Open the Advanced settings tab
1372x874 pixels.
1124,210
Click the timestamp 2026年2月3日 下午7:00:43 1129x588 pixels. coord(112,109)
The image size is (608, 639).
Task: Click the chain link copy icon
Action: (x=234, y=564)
◇ ◇ ◇
Repeat every one of the records above word for word, with nothing added or left out.

Open the Advanced settings tab
1372x874 pixels.
1124,210
Click the timestamp 2026年2月3日 下午7:00:43 1129x588 pixels. coord(112,109)
The image size is (608, 639).
Task: Click the chain link copy icon
Action: (x=234, y=564)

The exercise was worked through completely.